Exercise prompt:
Please reproduce all entries word for word and omit their pictures.
☆ ☆ ☆ ☆
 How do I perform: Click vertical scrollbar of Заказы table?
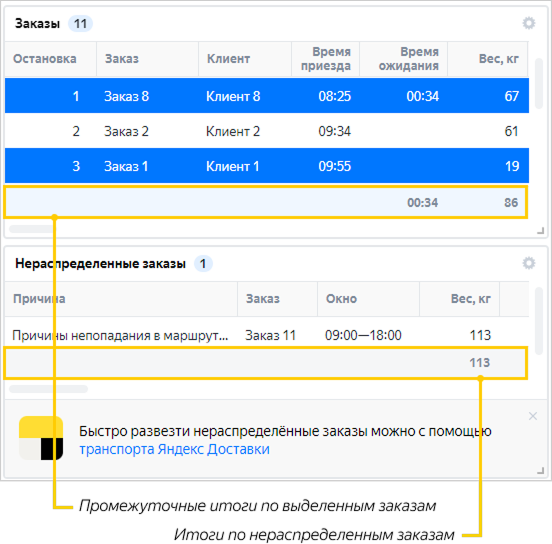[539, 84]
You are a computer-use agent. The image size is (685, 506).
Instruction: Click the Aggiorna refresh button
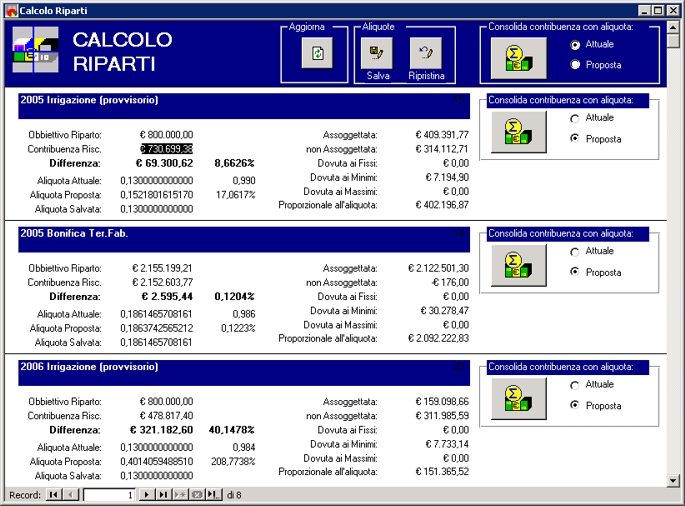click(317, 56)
☆ ☆ ☆ ☆
Answer section:
 How do I perform: Click vertical scrollbar of Заказы table?
[539, 84]
You are a computer-use agent. The image size is (685, 506).
Instruction: Click the Aggiorna refresh button
click(317, 56)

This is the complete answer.